The metrics that matter
• Cycle time (how long it takes from start to “money/closure”).
• Rework rate (how many cases bounce back for fixes).
• Path variants (how many “off-track” routes and how costly they are).
• SLA breaches / aging (where the “red zones” occur most).
• First-pass yield (finished right the first time).
Most tools (Microsoft, Celonis, SAP, etc.) track these out of the box, so you can show clear before/after without heavy math.
A simple P2P example
After the first pass you see: supplier X with amount >Y almost always stalls with approver Z. Lightweight changes—clear thresholds, auto-escalations, reminders—typically cut cycle time by double digits and reduce returns. P2P often hides the quickest savings (discounts, working capital, fewer manual errors).
Risks—and how to avoid them
• Automating chaos: fix the process you have before you automate it.
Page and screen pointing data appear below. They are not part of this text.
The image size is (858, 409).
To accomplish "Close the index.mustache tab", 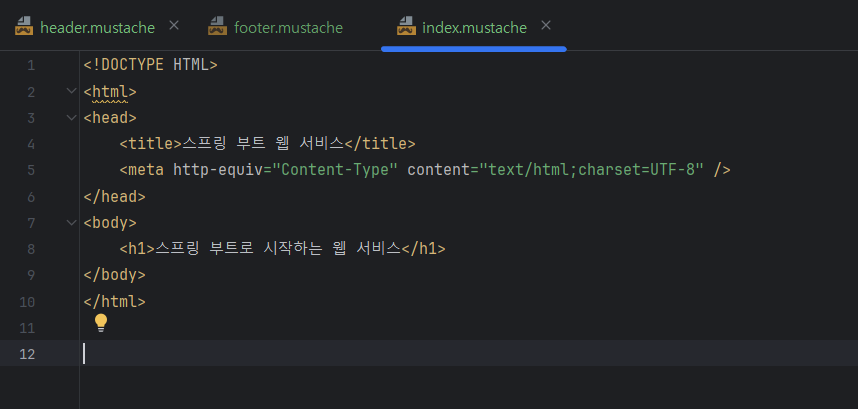I will click(546, 26).
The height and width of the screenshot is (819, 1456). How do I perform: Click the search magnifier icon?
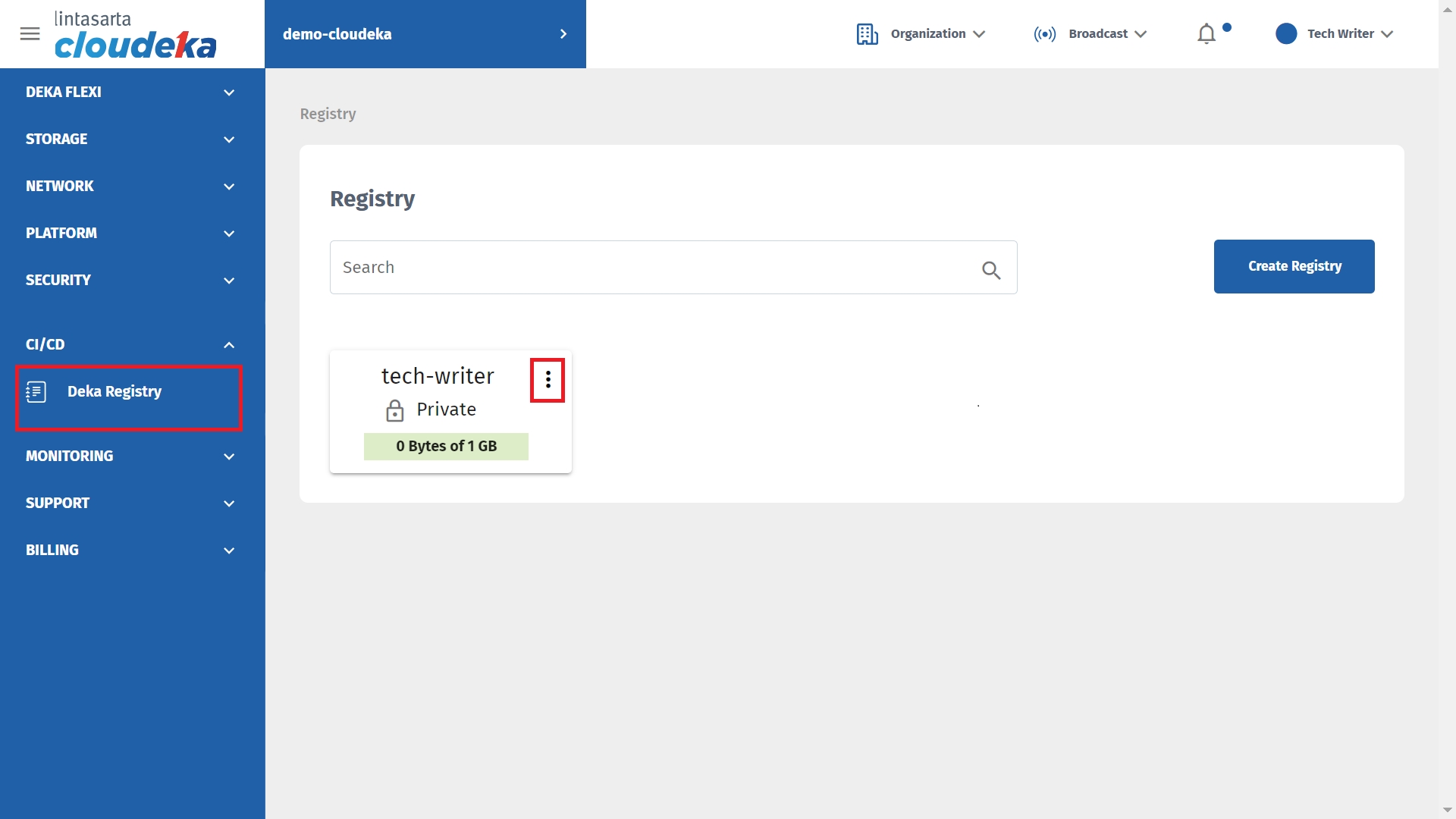click(991, 270)
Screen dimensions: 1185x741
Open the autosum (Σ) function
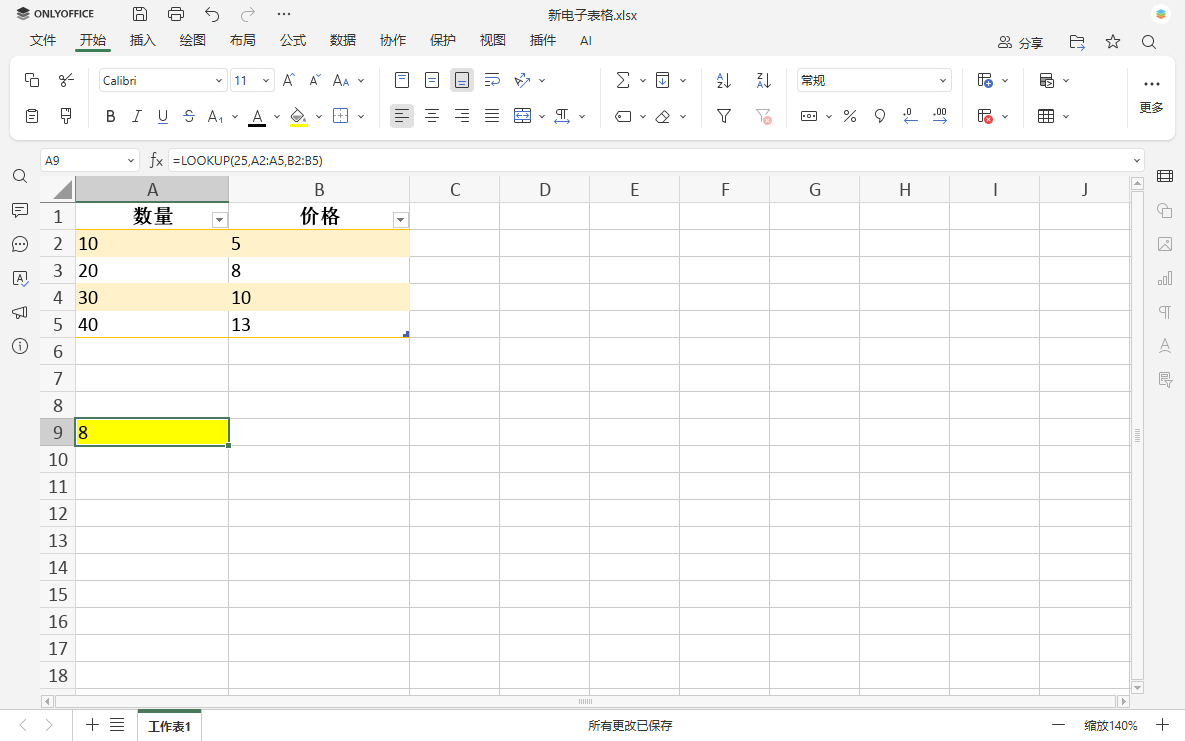[x=624, y=79]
• Bad data: agree on basic fields and time zones; add a simple export-quality check.
• Boiling the ocean: start with one process for 4–8 weeks, prove the economics, then scale.
• Too academic: focus on “where it slows” and “what we change tomorrow,” not jargon.
A 6–8 week roadmap
• Weeks 1–2: connect data, build the map, surface the top 3 bottlenecks.
• Weeks 3–5: implement quick wins (rules, thresholds, reminders, small automations).
• Weeks 6–8: re-measure KPIs; codify changes in the playbook; choose the next process.
What you walk away with
• A clear picture of how work really flows.
• A short, quantified list of blockers with business impact.
• A top-down action plan: policy changes, what to automate, and what to monitor.
• A simple dashboard that shows what got faster and cheaper.